- Directions for this task -
What appears from the first line of the records below through the line containing "[prev] (914, 207)" must be reproduced verbatim.

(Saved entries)
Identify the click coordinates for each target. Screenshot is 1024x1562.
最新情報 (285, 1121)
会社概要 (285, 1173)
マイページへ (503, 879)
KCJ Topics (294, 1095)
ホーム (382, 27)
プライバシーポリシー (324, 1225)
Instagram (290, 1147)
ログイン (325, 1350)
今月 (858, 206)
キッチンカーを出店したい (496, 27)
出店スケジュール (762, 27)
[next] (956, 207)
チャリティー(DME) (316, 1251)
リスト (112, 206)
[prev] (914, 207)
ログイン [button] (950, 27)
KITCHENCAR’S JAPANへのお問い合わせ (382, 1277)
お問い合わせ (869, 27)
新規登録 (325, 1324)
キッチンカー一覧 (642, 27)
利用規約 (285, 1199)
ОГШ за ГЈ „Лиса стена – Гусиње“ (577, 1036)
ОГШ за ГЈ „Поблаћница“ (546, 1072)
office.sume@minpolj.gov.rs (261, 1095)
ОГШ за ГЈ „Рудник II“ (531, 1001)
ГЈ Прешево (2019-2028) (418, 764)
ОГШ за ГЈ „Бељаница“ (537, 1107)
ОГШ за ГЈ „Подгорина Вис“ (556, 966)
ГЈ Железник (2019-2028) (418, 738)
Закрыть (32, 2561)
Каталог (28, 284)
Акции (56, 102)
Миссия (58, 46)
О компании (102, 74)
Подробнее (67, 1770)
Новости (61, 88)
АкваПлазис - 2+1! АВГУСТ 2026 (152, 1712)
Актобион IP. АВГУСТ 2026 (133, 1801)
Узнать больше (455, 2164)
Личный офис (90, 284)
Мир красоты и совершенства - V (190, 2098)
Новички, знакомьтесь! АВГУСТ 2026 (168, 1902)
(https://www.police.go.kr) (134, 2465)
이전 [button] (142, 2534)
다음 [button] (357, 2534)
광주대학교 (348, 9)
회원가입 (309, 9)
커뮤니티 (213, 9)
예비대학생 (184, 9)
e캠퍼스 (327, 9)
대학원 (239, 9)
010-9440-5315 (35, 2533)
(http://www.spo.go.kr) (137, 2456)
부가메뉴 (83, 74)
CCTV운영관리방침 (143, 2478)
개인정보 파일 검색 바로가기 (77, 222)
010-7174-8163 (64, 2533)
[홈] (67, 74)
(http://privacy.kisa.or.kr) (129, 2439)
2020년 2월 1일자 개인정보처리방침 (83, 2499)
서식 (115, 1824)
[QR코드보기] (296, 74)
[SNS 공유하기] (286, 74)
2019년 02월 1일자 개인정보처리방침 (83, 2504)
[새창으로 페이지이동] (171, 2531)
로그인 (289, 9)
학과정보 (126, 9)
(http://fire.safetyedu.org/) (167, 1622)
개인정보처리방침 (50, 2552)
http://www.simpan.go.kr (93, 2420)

- Written answer -
Identify the click coordinates for each target. Screenshot is 1024x1562.
最新情報 (285, 1121)
会社概要 (285, 1173)
マイページへ (503, 879)
KCJ Topics (294, 1095)
ホーム (382, 27)
プライバシーポリシー (324, 1225)
Instagram (290, 1147)
ログイン (325, 1350)
今月 (858, 206)
キッチンカーを出店したい (496, 27)
出店スケジュール (762, 27)
[next] (956, 207)
チャリティー(DME) (316, 1251)
リスト (112, 206)
[prev] (914, 207)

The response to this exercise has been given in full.